Democratic presidential candidate former Secretary of State Hillary Clinton speaks during a primary night event on June 7, 2016 in Brooklyn, New York.
Hillary Clinton speaks during a primary night event on June 7 in Brooklyn, New York.

Justin Sullivan/Getty Images

After ratification of the 19th Amendment, millions of other women, most significantly black Americans in the South, remained disenfranchised. The 15th Amendment, ratified in 1870, had attempted to combat racial discrimination in voting but left open voter-suppression measures such as poll taxes, literacy tests, and grandfather clauses, all of which Southern states used as obstacles to prevent black men—and, after 1920, black women—from participating in electoral politics. At the same time, Latinas and American Indians who did not speak and write English were refused ballots in cities and states where they constituted a significant share of the population, including Texas, Arizona, Florida, Alaska, and New York City.

In the five decades following the 19th Amendment, women of color organized and protested in a variety of ways. Black women, led by Mary Church Terrell, president of the National Association of Colored Women, demanded that their white allies in the suffrage movement, such as those in the predominantly white National Woman’s Party and the League of Women Voters, join them in the fight to abolish literacy tests and other obstacles. However, NWP founder Alice Paul and LWV president Carrie Chapman Catt rejected their appeals on the grounds that such barriers were rooted in race, not gender—in effect declaring the women’s suffrage movement over and insisting their work was done.

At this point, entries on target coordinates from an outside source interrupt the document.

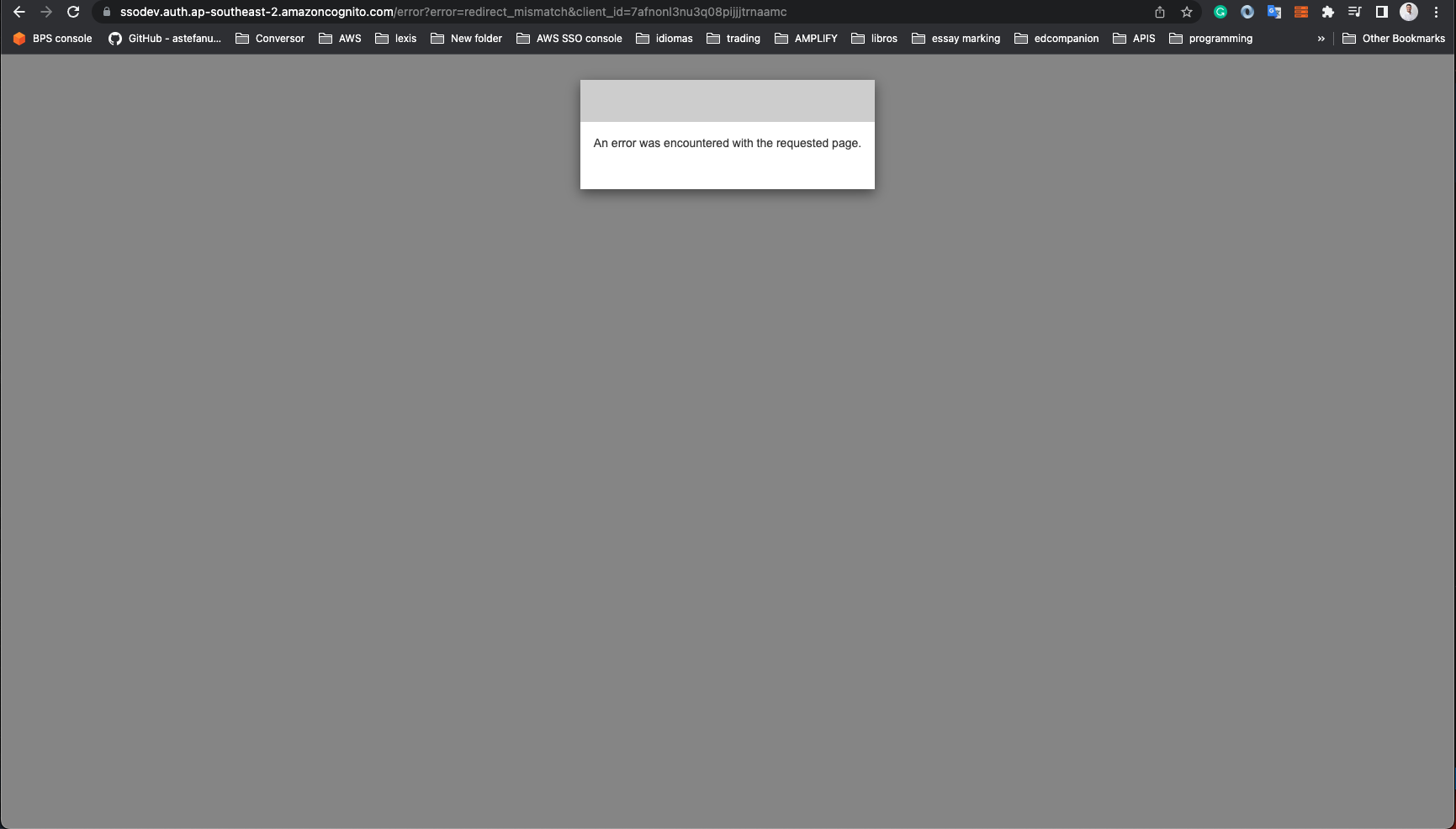Click the blue circular extension icon
The height and width of the screenshot is (829, 1456).
coord(1247,12)

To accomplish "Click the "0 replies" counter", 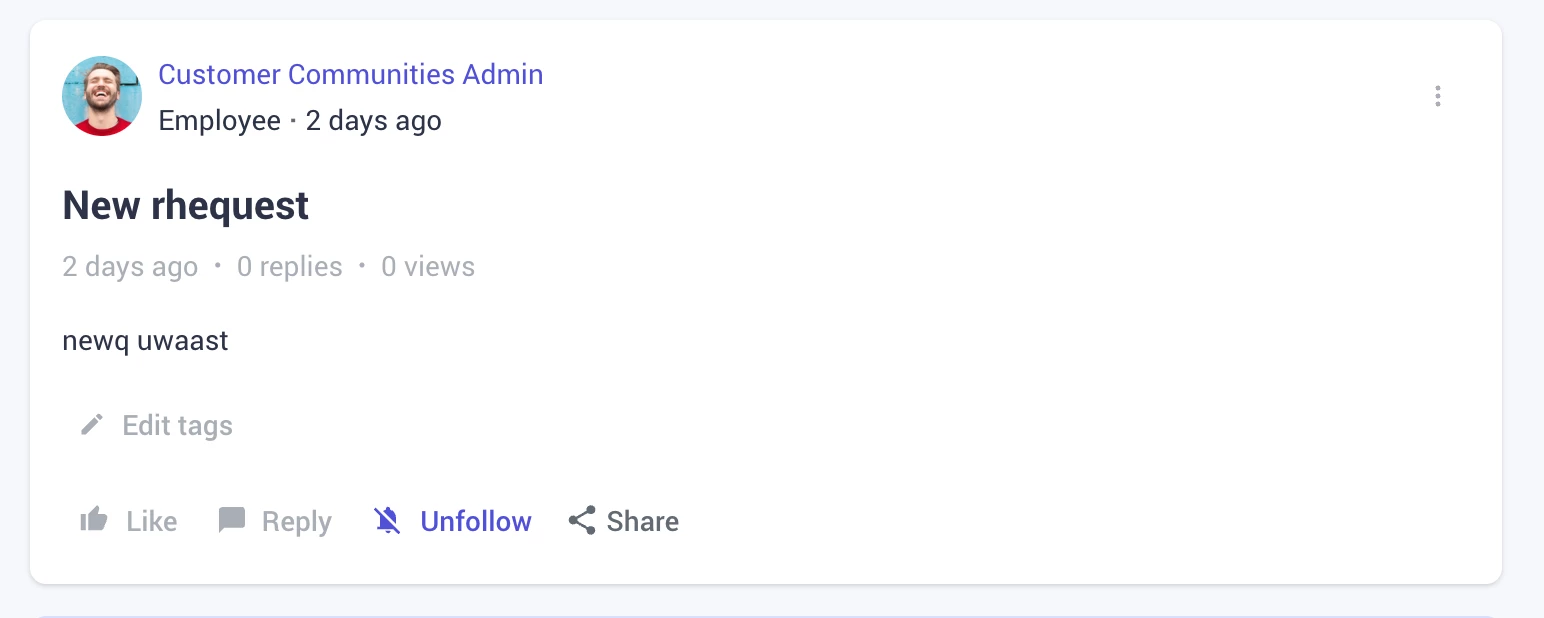I will pyautogui.click(x=289, y=267).
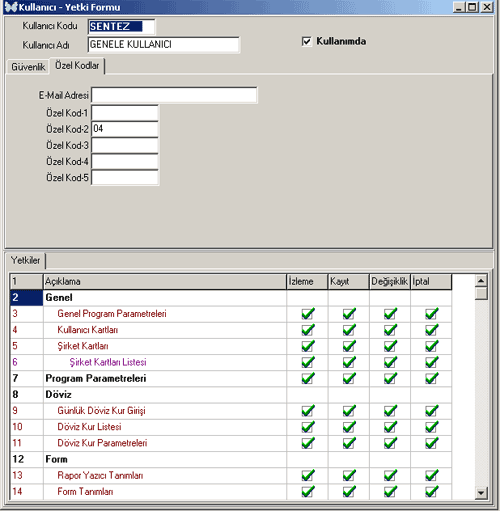Screen dimensions: 500x511
Task: Click the Özel Kod-2 field containing 04
Action: (125, 129)
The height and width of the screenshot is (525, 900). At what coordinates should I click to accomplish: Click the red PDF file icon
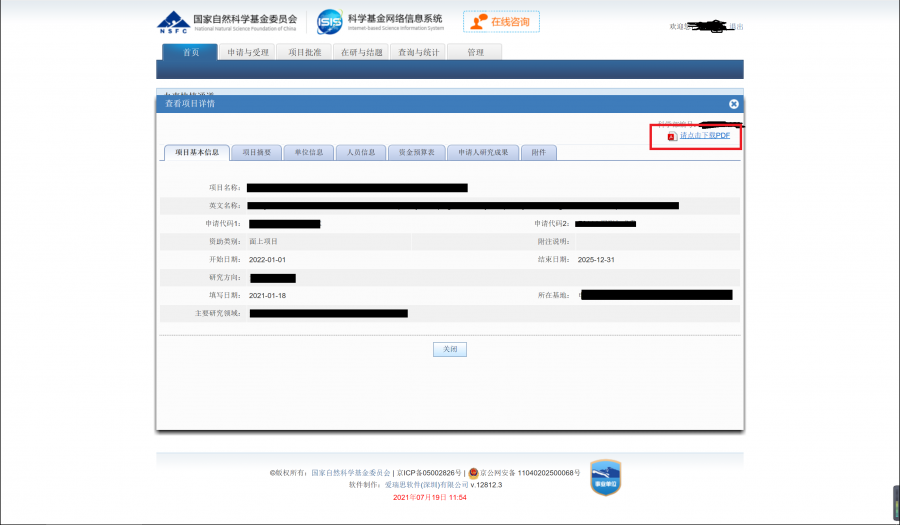(x=673, y=135)
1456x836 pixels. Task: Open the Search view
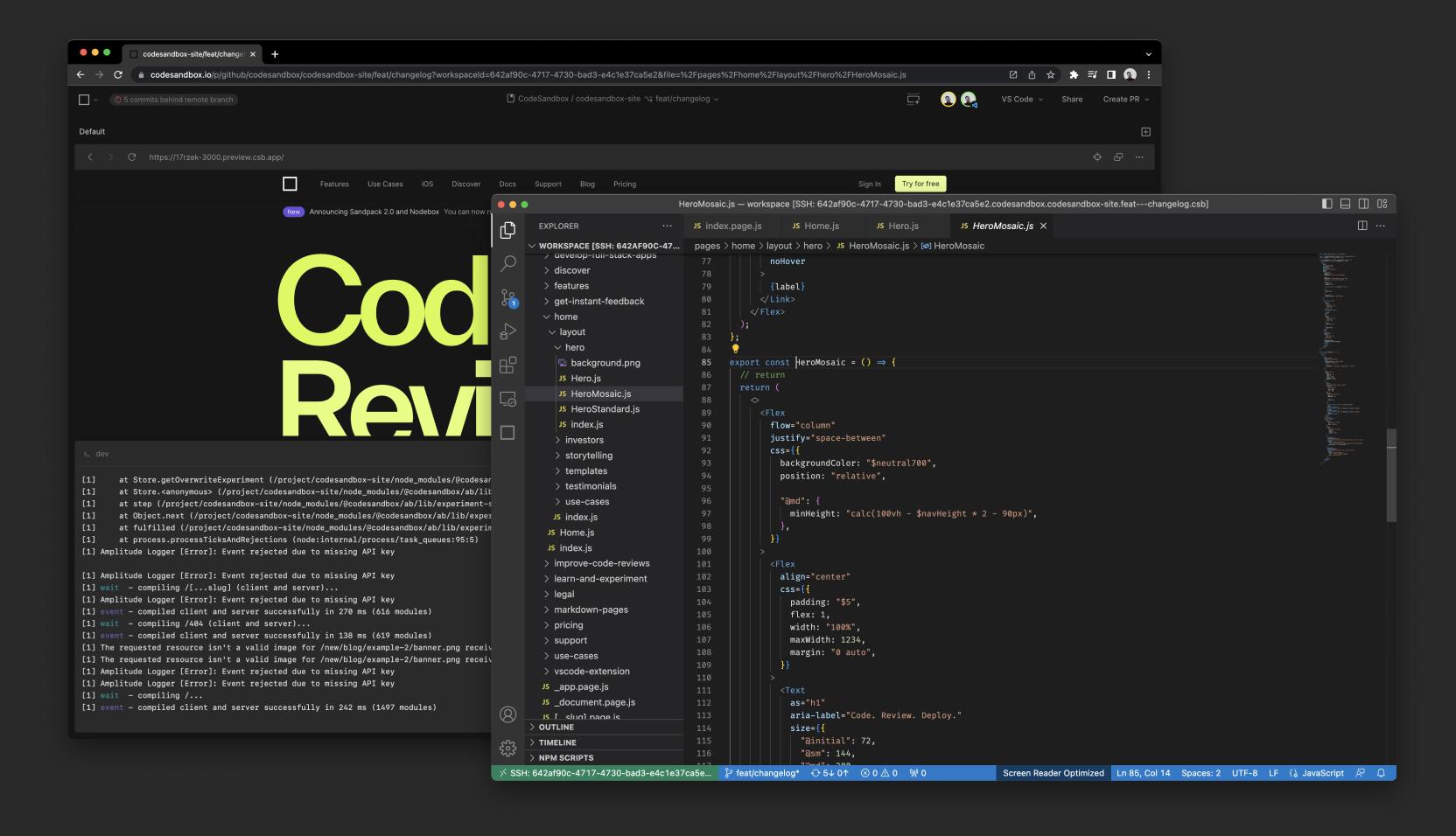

In the following decades, black women—such as Dorothy Height of the National Council of Negro Women and Ella Baker of the NAACP and the Student Nonviolent Coordinating Committee—refused to capitulate. They stood beside and even led black men in the civil rights struggle that culminated in the 1960s. A semblance of full enfranchisement came only with another legislative milestone, the 1965 Voting Rights Act. But the struggle did not end there, as Spanish-speaking and other non-English-speaking minorities fought and gained access to bilingual ballots in polling places as enacted in the 1975 extension of the Voting Rights Act.

It is important to celebrate milestones. It is just as critical to recognize them as markers on longer journeys toward freedom and equality. Especially in an era when states are using voter ID laws and other measures to suppress minority voting power, we should not turn the milestone of the 19th  Amendment into the myth of universal women’s enfranchisement. If we do, we risk diminishing the lengthier and more arduous struggles to achieve gender and racial equality in the political arena. Political revolutions take a long time and hard work. Hillary Clinton’s nomination for president is an important milestone, but not the final step, along this path.